The apparatus 10 can be configured to automatically switch the composition of the audio channels 20 mixed to form the output audio channel 52 in dependence upon an adaptive prioritization 32. Additionally or alternatively, in some examples, the switching can be effected manually by the consumer at the end-point 204_m using a user interface which includes a user input interface 90.
In the example illustrated in FIG. 11B, the device at the output end-point 204_s, which in some examples may be the apparatus 10, comprises a user input interface 90 for controlling prioritization 32 of the N audio channels 20. For example, the user input interface 90 can be configured to highlight or label selected ones of the N audio channels 20 for selection. The user input interface 90 can be used to control if and to what extent manual or automatic switching occurs to produce the output audio channel 52 from selected ones of the audio channels 20. An adaptation of the prioritization 32 can cause an automatic switching or can cause a prompt to a consumer for manual switching.
In some examples, the user input interface 90 can control if and the extent to which prioritization 32 depends upon one or more of timing of content 34 of at least one of the N audio channels 20 relative to timing of content 34 of at least another one of the N audio channels 20; history of content 34 of at least one of the N audio channels 20; mapping to a particular person an identified voice in content 34 of at least one of the N audio channels 20; detection that content 34 of at least one of the N audio channels 20 is voice content; and/or detection that content 34 of at least one of the N audio channels comprises an identified word.
In the example illustrated, within the user input interface 90, there is an option 91₄ that allows the participant, User 1, to select the audio channel 20₄ as a replacement primary audio channel that is included in the sub-set 30 and the output audio channel 52 instead of the audio channel 20₂. There is also an option 91₃ that allows User 1 to select the audio channel 20₃ as a replacement primary audio channel that is included in the sub-set 30 and the output audio channel 52 instead of the audio channel 20₂.
In some but not necessarily all examples, the user input interface 90 can provide a visual spatial representation of the N audio channels 20 and indicate which of the N audio channels 20 are comprised in the sub-set 30 of M audio channels.
The user input interface 90 can also indicate which of the N audio channels are not comprised in the sub-set 30 of M audio channels and which, if any, of these are active.
In some, but not necessarily all, examples, the user input interface 90 may provide textual information about an audio channel 20 that is active and available for selection.
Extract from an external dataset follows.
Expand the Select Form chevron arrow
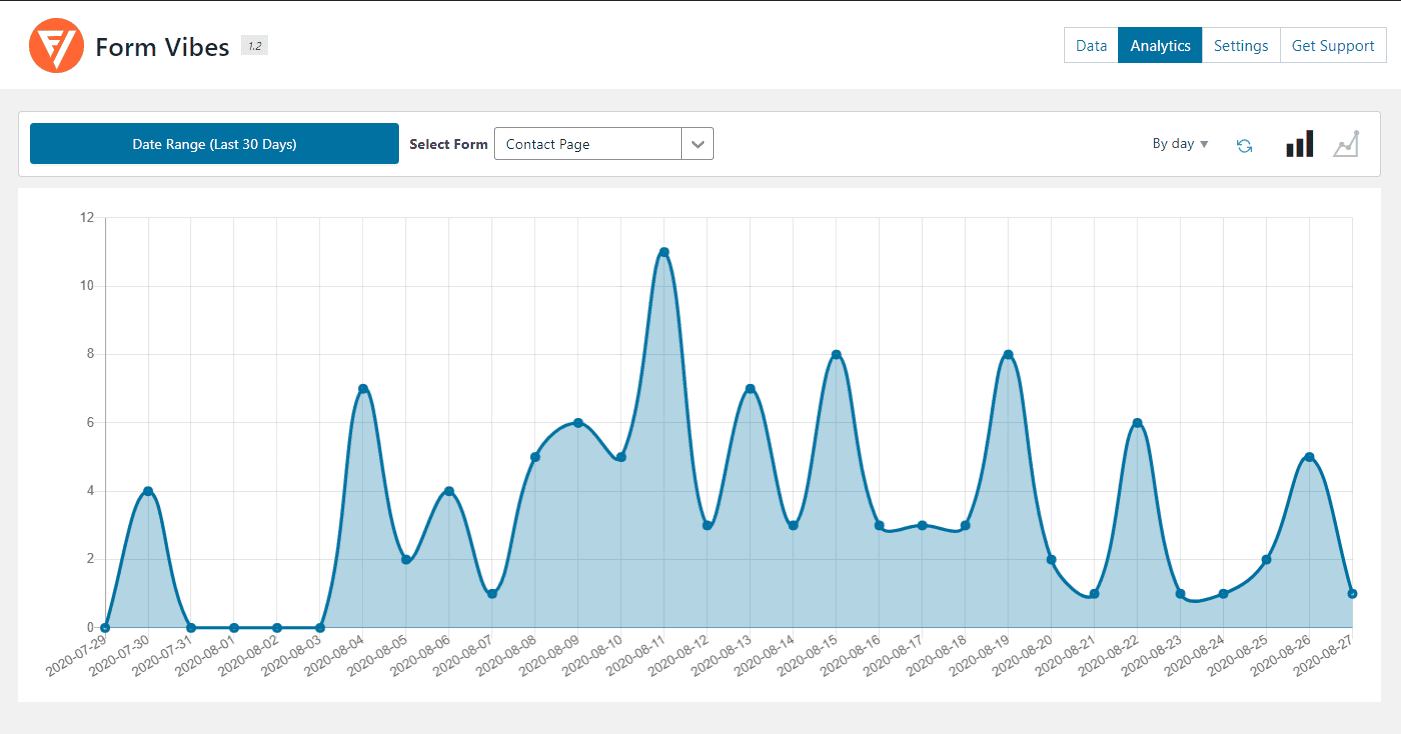pos(697,144)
For example, speech-to-text algorithms may be utilized to convert speech within that audio channel 20 into an alert displayed at the user input interface 90. Referring back to the example illustrated in FIG. 9A, the apparatus 10 may be configured to cause the user input interface 90 to provide an option to a consumer of the output audio channel 52 that enables that consumer to switch audio channels 20 included within the sub-set 30 and output audio channel 52. In this example, the keyword is "Dave" and the textual output provided by the user input interface 90 could, for example, say "option to switch to User 5 who addressed you and said: 'In our last teleco Dave made an interesting'". If the consumer, Dave, then selects the option to switch, the sub-set 30 and the output audio channel 52 then includes the audio channel 20₅ from the User 5 and starts from the position "In our last teleco Dave made an interesting...". A memory 82 (not illustrated in the FIG) could be used to store the audio channel 20₅ from the User 5.
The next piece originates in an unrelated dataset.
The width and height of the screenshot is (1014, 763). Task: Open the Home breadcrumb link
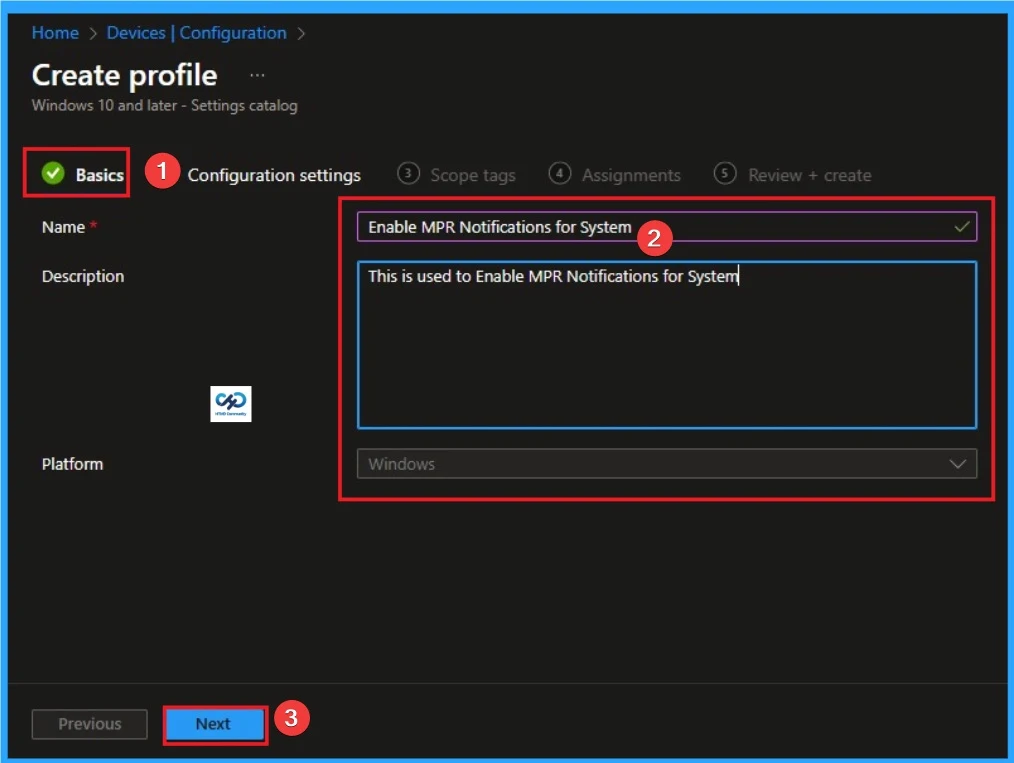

In the preceding examples, the apparatus 10 can be permanently operational to perform the selection of the sub-set 30 of audio channels 20 used to produce the output audio channel 52. However, in other examples the apparatus 10 has a state in which it is operational in this way and a state in which it is not operation in this way and it can transition between these states, for example when a trigger event is or is not detected.
The apparatus 10 can be configured to control a mixer 50 mixing of the N audio channels 20 to produce M audio channels in response to a trigger event,
One example of a trigger event is conflict between audio channels 20. An example of detecting conflict would be when there is overlapping speech in audio channels 20.
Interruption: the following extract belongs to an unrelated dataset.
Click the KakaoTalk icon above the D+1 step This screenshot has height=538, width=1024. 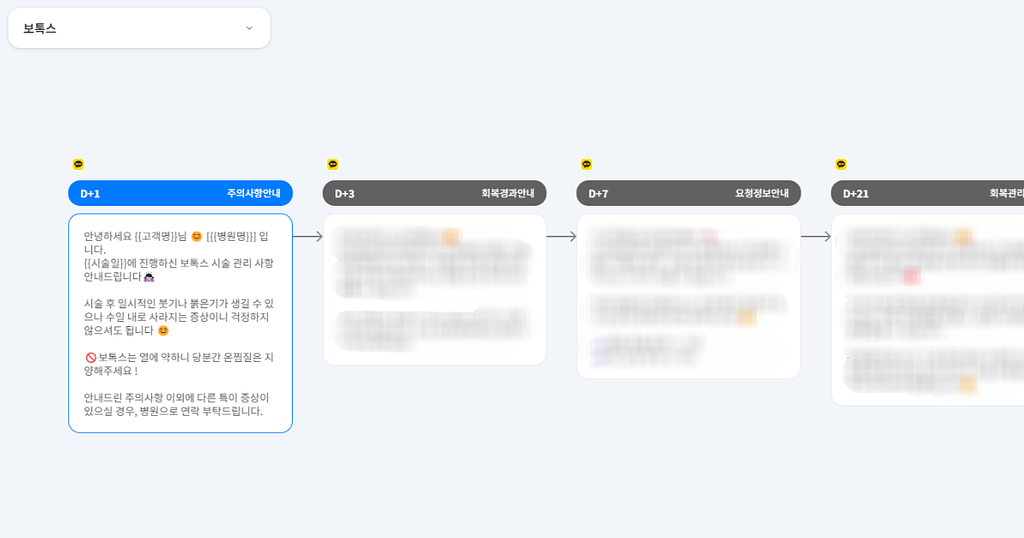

Another example of a trigger event is a reduction in communication bandwidth for receiving the audio channels 20 below a threshold value. In this example, the value of M can be dependent upon the available bandwidth.
Another example of a trigger event is a reduction in communication bandwidth for providing the output audio channel 52 beneath a threshold value. In this example, the value of M can be dependent upon the available bandwidth.
In some examples, where the apparatus 10 can also be configured to control the transmission of audio channels 20 to it, and reduce the number of audio channels received by N-M from N to M, wherein only the M audio channels that may berequired for mixing to produce the output audio channel 52 are received.
FIG. 12 illustrates an example of a method 100 that can for example be performed by the apparatus 10. The method comprises, at block 102, receiving at least N audio channels 20 where each of the N audio channels 20 can be rendered as a different audio source.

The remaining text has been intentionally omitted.